Judgement Date : 21 October, 2022
HIGH COURT OF JUDICATURE AT ALLAHABAD Reserved on :08.08.2022 Delivered on: 21.10.2022 Court No. - 48 Case :- GOVERNMENT APPEAL No. - 71 of 2021 Appellant :- State of U.P. Respondent :- Nanhe Lal And Another Counsel for Appellant :- G.A. Counsel for Respondent :- Dhananjay Singh Hon'ble Suneet Kumar,J.
Hon'ble Syed Waiz Mian,J.
Per Hon'ble Syed Waiz Mian,J.
1. By means of this Government Appeal, on behalf of the State,
challenge has been made to the validity and legality of judgment and
order of acquittal dated 11.11.2020, having been passed by the
learned Additional Sessions Judge, Fast Track Court, Bareilly, in
connection with Session trial No. 275 of 2017, State vs.

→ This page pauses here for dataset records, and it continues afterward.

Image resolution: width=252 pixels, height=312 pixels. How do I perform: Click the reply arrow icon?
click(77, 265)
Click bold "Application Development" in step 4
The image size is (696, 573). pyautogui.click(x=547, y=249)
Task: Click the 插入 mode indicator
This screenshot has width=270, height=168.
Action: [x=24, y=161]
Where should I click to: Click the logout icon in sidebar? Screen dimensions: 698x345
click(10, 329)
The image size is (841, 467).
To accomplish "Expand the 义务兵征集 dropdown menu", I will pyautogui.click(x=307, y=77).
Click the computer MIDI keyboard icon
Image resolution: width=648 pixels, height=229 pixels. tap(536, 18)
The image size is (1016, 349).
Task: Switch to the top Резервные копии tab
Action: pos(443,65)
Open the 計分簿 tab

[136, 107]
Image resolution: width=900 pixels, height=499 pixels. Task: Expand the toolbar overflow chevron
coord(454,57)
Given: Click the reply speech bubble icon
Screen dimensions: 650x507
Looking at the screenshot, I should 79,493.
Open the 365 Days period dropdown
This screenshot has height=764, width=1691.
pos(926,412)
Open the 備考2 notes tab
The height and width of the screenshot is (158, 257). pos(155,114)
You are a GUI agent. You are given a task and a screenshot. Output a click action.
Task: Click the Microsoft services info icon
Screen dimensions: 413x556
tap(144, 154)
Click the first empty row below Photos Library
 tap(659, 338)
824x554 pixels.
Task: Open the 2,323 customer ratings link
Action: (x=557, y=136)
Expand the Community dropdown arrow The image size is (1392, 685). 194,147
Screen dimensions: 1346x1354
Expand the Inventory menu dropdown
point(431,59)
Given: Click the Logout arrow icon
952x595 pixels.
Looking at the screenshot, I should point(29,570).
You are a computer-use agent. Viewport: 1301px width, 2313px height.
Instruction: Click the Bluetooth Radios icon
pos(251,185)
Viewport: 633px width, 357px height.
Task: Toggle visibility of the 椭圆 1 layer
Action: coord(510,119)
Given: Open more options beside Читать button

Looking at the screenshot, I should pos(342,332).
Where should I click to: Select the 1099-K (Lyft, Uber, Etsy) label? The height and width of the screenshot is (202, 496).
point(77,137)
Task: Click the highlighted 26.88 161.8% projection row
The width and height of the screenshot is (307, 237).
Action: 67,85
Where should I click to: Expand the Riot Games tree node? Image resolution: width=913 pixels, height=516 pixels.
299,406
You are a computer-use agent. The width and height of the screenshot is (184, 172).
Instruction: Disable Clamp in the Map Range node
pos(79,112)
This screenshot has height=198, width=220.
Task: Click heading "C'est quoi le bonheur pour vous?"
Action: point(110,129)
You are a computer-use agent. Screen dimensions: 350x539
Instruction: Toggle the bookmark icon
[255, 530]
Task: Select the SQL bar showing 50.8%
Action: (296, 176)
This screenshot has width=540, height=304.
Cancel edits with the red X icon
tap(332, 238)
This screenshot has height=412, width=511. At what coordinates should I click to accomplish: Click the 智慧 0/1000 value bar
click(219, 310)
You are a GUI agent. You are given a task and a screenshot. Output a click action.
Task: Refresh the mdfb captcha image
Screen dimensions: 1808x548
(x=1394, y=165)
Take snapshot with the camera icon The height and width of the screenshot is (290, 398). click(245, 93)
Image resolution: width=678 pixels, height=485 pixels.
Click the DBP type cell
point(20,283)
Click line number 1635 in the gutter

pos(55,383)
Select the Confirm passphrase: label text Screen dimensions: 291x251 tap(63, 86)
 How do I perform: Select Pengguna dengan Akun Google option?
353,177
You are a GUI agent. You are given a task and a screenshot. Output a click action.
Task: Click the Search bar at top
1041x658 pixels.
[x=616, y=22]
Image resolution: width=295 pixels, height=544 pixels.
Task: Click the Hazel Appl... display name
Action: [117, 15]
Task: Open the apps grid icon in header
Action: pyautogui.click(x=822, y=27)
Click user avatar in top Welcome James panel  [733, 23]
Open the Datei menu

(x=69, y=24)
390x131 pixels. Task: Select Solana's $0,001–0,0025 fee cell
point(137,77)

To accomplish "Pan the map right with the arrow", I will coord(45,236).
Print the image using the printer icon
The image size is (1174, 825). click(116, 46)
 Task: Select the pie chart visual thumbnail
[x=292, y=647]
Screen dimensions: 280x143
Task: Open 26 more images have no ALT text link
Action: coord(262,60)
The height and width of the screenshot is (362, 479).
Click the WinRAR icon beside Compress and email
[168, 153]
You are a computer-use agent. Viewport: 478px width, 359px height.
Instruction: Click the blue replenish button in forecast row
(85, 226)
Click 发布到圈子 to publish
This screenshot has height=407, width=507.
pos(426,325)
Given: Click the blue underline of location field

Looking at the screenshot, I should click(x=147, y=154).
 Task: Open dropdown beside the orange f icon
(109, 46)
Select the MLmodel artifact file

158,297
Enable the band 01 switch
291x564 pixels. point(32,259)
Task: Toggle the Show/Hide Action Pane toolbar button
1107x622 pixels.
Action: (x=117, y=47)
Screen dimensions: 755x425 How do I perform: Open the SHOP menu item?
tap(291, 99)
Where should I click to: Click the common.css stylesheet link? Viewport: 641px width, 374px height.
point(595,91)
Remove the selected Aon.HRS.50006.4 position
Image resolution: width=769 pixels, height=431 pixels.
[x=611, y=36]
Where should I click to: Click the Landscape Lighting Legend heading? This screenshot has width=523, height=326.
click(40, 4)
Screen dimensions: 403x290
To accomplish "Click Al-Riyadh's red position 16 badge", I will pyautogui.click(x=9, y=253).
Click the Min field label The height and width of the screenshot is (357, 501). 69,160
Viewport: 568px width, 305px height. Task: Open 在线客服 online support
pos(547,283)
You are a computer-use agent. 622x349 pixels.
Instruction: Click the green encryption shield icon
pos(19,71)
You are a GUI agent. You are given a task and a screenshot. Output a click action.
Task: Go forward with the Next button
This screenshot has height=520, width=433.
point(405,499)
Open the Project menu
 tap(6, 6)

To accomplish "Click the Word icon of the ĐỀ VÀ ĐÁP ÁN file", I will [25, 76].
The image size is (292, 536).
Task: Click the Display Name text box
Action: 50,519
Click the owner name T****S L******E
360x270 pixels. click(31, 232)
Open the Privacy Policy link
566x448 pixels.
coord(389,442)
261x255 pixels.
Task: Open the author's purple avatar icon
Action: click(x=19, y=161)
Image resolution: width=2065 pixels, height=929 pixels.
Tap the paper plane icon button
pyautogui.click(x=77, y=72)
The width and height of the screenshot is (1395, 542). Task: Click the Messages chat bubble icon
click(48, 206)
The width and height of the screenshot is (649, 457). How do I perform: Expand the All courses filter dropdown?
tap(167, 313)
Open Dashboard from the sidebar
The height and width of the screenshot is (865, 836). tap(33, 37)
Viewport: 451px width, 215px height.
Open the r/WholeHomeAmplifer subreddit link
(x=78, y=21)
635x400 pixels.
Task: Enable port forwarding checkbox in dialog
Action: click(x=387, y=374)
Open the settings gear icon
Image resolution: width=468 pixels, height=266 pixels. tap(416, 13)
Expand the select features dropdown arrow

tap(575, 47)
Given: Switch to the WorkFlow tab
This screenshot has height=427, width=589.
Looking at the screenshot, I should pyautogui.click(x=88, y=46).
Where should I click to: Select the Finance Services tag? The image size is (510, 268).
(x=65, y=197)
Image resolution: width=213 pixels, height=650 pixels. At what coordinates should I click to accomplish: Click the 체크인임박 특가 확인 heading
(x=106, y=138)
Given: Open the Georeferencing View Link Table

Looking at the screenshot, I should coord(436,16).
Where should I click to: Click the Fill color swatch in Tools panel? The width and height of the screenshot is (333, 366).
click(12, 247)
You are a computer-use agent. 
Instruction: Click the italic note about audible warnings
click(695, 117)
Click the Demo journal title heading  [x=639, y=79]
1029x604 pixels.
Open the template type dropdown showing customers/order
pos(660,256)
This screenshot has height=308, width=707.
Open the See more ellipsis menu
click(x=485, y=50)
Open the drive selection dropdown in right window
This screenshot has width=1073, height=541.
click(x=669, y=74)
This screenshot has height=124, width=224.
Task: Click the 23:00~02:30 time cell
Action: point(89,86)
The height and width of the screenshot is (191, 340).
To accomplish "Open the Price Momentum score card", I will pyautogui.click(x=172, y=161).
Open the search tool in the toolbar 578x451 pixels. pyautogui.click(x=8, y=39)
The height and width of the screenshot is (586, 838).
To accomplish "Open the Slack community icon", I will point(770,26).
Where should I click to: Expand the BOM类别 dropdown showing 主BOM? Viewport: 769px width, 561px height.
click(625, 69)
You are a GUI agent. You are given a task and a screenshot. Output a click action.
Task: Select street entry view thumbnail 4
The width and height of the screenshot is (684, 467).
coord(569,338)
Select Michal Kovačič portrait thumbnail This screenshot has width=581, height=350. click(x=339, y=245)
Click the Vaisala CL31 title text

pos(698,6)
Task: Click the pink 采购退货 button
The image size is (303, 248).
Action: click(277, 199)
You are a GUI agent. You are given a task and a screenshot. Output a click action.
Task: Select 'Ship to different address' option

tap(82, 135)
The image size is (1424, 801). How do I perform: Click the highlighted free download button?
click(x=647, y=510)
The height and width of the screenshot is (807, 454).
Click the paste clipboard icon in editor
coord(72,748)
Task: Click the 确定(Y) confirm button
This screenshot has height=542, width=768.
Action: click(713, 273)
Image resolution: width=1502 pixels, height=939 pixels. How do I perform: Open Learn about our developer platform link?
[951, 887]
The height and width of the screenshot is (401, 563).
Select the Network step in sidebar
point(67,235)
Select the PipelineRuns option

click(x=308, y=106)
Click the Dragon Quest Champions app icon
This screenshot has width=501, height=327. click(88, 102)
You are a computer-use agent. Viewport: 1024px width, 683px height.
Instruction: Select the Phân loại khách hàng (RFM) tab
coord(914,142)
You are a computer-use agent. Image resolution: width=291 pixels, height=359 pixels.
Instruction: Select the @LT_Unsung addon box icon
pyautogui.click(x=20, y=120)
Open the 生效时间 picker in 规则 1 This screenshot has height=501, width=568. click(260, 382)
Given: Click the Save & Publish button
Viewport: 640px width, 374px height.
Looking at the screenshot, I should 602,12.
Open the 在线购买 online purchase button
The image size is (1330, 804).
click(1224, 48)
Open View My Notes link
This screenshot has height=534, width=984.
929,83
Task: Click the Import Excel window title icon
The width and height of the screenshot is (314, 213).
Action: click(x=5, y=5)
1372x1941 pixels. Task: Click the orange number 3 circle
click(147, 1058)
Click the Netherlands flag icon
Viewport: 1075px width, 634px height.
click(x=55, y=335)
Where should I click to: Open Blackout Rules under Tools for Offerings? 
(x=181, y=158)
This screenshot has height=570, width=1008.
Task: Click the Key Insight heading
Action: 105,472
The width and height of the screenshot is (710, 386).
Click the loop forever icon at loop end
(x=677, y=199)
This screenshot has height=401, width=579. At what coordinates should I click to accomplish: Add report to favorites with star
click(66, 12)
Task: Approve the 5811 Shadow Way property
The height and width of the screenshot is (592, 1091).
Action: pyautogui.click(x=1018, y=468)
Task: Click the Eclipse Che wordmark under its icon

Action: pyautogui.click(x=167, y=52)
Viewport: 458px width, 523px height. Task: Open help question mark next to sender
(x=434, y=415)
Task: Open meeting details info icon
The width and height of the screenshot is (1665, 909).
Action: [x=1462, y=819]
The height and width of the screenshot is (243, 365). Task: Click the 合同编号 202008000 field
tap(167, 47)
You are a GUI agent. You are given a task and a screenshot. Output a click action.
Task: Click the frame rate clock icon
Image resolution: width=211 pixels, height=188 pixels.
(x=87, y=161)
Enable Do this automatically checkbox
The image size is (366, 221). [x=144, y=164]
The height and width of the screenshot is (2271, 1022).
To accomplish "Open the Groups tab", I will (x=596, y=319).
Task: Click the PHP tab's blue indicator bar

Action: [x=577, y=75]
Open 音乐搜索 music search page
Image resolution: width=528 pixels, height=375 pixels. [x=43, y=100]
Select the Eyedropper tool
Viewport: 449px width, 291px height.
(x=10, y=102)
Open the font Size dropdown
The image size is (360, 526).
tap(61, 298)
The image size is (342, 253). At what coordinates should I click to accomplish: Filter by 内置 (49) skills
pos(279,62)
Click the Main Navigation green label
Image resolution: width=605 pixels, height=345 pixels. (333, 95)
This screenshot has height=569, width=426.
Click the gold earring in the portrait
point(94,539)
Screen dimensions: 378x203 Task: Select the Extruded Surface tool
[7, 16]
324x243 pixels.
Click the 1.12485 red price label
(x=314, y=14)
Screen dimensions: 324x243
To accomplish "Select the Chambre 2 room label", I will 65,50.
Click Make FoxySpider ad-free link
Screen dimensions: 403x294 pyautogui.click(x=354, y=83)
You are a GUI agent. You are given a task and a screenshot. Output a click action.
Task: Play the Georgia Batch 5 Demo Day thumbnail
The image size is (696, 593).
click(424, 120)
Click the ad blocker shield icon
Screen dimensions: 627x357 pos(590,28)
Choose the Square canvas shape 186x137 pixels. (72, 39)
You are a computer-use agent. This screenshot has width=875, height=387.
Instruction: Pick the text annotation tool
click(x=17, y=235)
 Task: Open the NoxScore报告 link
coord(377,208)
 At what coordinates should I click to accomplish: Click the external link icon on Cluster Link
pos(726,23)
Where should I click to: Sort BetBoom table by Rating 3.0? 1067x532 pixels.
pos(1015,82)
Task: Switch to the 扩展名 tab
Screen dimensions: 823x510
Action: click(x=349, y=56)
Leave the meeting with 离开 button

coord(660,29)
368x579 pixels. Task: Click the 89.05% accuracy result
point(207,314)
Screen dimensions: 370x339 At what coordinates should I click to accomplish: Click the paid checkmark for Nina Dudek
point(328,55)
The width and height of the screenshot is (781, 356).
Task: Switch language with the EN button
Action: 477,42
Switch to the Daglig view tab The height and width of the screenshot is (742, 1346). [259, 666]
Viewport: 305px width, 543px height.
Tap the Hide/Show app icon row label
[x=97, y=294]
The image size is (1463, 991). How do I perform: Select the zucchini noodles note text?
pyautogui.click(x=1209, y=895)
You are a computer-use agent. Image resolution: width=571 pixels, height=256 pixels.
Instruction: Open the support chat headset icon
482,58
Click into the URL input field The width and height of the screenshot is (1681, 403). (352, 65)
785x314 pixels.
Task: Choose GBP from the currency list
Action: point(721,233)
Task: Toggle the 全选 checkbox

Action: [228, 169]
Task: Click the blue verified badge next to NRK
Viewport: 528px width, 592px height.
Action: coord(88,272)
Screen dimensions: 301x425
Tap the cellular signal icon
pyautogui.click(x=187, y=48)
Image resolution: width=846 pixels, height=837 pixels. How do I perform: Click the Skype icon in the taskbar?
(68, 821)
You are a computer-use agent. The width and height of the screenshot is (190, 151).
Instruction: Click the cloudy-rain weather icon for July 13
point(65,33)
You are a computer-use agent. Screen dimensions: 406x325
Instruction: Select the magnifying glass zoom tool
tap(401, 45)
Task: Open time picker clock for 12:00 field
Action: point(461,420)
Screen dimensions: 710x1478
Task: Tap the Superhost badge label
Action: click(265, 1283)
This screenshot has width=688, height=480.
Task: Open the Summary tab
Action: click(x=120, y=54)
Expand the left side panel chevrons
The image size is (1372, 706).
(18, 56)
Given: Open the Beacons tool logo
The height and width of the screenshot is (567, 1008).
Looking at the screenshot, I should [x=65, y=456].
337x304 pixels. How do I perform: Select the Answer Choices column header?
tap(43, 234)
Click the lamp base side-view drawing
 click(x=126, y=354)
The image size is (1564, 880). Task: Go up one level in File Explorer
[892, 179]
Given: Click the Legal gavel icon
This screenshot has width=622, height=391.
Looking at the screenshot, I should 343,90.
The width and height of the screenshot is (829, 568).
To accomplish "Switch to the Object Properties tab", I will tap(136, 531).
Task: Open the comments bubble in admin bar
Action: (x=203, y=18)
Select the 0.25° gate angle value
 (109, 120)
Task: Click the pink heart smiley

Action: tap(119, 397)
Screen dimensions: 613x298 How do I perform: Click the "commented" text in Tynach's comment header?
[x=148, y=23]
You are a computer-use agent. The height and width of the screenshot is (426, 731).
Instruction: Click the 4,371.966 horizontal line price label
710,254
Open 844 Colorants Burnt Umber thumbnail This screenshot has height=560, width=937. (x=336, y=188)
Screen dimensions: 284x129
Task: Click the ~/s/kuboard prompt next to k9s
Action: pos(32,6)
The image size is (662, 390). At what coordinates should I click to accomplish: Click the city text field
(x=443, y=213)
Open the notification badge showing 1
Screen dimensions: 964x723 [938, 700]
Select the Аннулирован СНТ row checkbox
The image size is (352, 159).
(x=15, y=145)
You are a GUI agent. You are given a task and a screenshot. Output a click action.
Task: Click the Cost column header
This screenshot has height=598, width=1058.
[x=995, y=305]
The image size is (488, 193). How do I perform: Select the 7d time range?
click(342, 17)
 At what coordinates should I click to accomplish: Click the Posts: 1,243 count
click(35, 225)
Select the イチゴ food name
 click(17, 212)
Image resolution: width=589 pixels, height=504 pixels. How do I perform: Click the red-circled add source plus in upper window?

Nanhe Lal
and another, arising out of Case Crime No. 89 of 2017, under
Sections-302, 376, 394 and 411 I.P.C., Police Station-Bhamora,
District-Bareilly.
2. Heard Shri Vikas Goswami learned A.G.A. and perused the
record.
3. Brief facts emerge from the the First Information Report are that
the complainant presented a written complaint at the concerned
police Station, stating therein that he had solemnized marriage of his
daughter with one Morpal and thereafter, on the occasion of festival
of Holi she was present at her parental house on 15.03.2017; she
went to the house of accused respondent to watch television but she
did not return till the evening; search was made but she could not be
traced out; on 16.03.2017, at about 7 a.m. dead body of daughter of
informant was found in a wheat field near river.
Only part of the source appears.